START Provided material

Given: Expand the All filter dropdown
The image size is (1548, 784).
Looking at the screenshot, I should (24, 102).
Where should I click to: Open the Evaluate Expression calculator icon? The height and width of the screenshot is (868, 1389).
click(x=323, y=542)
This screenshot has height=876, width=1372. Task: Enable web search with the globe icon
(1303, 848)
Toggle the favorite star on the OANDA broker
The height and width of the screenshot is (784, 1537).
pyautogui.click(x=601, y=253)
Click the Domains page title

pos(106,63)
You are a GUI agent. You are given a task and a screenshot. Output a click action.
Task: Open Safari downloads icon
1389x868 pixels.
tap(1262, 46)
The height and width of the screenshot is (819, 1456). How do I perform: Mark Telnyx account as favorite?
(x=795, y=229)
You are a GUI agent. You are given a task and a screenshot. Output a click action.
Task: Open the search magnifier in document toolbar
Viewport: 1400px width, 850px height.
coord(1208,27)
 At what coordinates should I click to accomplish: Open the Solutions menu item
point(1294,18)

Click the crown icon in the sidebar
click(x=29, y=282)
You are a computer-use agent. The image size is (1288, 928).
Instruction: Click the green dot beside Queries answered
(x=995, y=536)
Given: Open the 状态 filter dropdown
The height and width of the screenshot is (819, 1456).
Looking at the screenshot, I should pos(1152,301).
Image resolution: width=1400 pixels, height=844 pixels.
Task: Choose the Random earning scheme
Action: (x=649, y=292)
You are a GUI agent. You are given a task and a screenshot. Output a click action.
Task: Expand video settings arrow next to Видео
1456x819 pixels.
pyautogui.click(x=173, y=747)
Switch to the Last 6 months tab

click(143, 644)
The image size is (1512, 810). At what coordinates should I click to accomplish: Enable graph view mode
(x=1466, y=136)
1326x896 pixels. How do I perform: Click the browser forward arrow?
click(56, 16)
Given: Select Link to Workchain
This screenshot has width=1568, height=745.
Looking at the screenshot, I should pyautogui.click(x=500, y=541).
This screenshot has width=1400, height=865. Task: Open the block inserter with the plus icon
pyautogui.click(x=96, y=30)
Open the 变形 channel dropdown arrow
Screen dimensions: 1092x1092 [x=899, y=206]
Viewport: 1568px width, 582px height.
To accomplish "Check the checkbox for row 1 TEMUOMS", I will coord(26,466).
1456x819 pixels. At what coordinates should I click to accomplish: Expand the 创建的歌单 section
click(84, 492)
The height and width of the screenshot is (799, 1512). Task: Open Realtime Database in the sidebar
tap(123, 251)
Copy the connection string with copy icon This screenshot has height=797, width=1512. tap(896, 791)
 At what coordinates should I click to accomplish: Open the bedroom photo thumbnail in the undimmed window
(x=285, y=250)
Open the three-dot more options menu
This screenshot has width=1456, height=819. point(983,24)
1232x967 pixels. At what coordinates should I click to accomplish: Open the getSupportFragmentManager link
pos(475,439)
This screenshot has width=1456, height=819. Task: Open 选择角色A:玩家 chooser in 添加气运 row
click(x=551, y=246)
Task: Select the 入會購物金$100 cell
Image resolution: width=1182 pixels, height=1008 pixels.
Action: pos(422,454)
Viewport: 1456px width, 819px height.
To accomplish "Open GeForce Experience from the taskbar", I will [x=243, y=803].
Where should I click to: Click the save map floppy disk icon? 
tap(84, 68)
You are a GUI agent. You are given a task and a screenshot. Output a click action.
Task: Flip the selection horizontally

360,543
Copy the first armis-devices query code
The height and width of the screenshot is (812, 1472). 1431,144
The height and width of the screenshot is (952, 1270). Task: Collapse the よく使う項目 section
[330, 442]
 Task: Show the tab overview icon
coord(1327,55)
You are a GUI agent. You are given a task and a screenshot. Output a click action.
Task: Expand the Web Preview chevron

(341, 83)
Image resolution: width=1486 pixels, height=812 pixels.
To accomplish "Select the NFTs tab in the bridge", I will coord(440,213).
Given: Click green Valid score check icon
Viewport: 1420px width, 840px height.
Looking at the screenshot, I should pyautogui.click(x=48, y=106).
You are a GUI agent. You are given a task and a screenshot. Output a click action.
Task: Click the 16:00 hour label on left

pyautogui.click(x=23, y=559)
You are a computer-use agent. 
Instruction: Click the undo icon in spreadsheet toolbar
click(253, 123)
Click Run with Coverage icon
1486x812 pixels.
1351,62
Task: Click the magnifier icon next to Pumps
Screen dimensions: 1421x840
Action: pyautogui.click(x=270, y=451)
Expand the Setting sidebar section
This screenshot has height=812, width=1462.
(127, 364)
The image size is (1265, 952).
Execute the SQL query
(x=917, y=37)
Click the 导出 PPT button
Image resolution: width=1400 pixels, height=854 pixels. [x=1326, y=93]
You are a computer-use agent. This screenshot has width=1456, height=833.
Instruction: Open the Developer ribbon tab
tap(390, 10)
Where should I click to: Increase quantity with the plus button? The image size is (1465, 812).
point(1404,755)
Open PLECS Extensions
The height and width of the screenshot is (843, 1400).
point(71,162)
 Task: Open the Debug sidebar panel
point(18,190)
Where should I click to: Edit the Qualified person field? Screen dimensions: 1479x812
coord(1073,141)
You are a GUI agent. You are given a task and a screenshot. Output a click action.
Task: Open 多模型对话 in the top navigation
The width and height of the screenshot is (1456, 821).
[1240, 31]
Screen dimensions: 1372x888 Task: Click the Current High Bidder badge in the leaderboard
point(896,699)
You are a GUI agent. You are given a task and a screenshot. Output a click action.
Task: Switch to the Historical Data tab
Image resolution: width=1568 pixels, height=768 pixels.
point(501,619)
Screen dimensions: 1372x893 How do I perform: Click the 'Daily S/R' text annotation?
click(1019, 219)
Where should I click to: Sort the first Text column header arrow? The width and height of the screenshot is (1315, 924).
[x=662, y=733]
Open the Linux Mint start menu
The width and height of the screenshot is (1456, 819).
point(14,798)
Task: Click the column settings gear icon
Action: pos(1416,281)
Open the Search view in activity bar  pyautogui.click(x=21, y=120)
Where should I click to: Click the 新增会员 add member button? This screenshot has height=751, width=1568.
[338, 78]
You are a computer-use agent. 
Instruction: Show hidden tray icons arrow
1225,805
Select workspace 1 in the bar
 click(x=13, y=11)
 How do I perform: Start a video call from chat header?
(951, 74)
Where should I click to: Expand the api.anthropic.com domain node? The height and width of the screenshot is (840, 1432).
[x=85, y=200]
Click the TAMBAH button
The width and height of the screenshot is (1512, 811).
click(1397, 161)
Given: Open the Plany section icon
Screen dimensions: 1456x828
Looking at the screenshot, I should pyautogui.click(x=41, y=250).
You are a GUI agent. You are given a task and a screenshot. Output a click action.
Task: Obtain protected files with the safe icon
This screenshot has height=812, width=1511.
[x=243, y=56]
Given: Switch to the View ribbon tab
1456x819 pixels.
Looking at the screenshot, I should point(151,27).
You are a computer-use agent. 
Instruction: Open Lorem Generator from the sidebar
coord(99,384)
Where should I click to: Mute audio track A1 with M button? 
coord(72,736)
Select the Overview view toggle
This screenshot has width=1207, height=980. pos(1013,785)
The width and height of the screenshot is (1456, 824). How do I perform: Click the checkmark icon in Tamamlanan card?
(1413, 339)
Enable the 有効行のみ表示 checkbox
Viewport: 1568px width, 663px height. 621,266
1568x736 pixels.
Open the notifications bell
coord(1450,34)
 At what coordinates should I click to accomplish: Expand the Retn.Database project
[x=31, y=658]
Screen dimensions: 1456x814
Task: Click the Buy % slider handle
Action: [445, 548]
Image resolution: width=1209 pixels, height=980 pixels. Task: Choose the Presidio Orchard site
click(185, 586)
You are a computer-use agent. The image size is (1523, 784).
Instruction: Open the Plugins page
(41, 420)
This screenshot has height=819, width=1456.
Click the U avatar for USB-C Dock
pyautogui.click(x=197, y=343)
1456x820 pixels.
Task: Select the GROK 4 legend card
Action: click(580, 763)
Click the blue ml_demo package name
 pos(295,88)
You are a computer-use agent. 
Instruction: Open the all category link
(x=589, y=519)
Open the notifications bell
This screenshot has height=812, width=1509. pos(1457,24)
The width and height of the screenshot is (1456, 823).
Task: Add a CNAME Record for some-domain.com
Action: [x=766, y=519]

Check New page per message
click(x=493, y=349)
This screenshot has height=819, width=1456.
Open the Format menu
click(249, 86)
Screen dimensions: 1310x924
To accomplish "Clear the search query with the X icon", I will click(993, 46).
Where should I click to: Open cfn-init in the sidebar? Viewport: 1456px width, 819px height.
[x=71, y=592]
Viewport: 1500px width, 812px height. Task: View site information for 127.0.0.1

END Provided material

**What to do**
Go through the records above. Copy each line in which the string "filter" appears.

**Problem solution**
Given: Expand the All filter dropdown
Given: Open the 状态 filter dropdown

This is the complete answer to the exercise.